- [RECORDED INFORMATION]:
- Opening Delimiter -

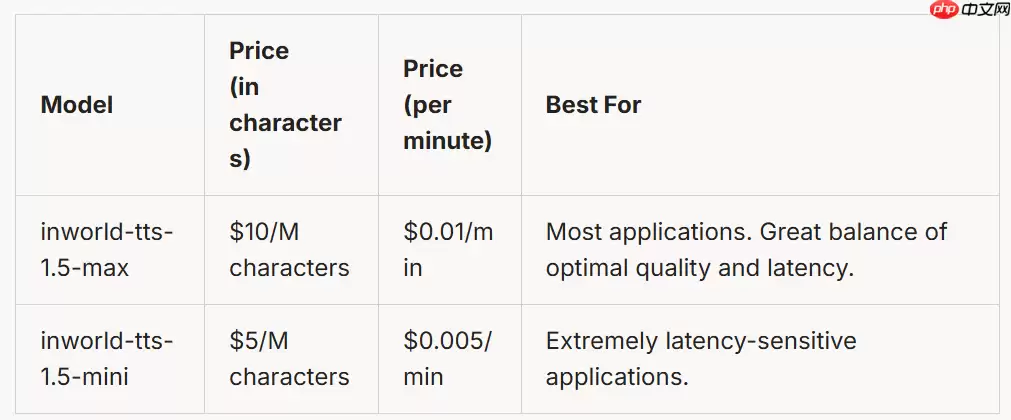Select the $10/M characters price cell
This screenshot has height=420, width=1011.
point(289,250)
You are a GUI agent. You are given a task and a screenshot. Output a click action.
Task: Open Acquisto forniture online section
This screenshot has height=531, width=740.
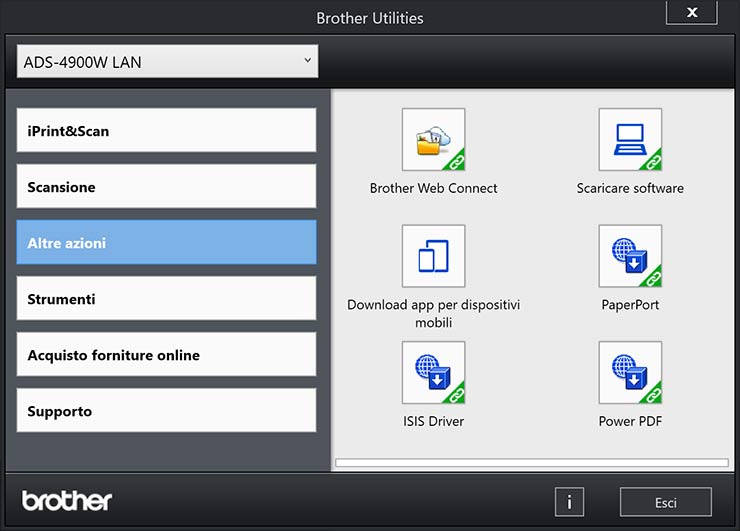coord(166,355)
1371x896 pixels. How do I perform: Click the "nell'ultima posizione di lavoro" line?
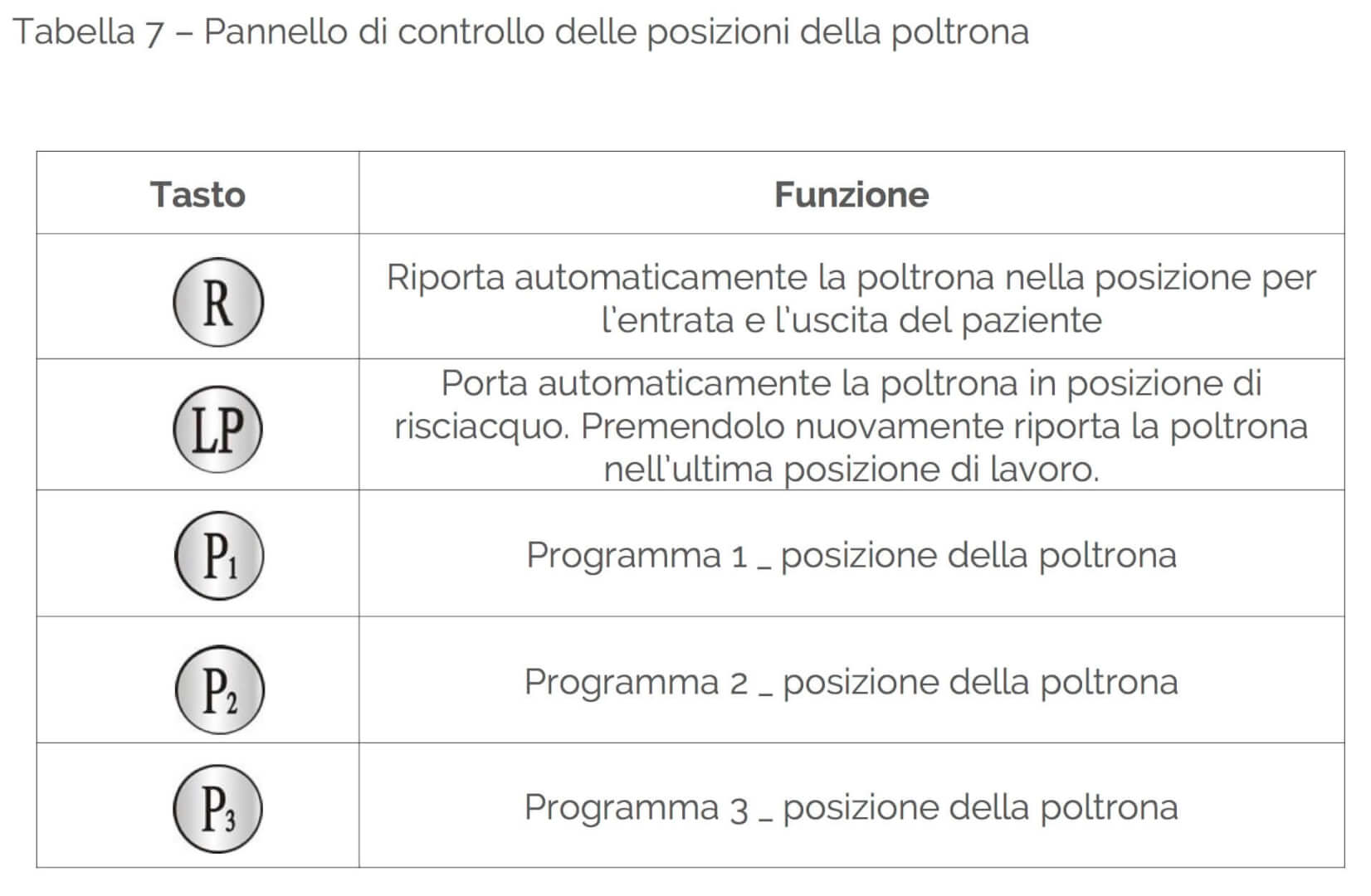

- Closing Delimiter -

- [PROBLEM STATEMENT]: Take the line with "This screenshot has height=531, width=740." and each line after it through the end of the material above, and reproduce them exactly, without the pictures.

- [RESPONSE TO THE EXERCISE]:
This screenshot has height=531, width=740.
coord(166,355)
1371x896 pixels. How do I perform: Click the "nell'ultima posizione di lavoro" line?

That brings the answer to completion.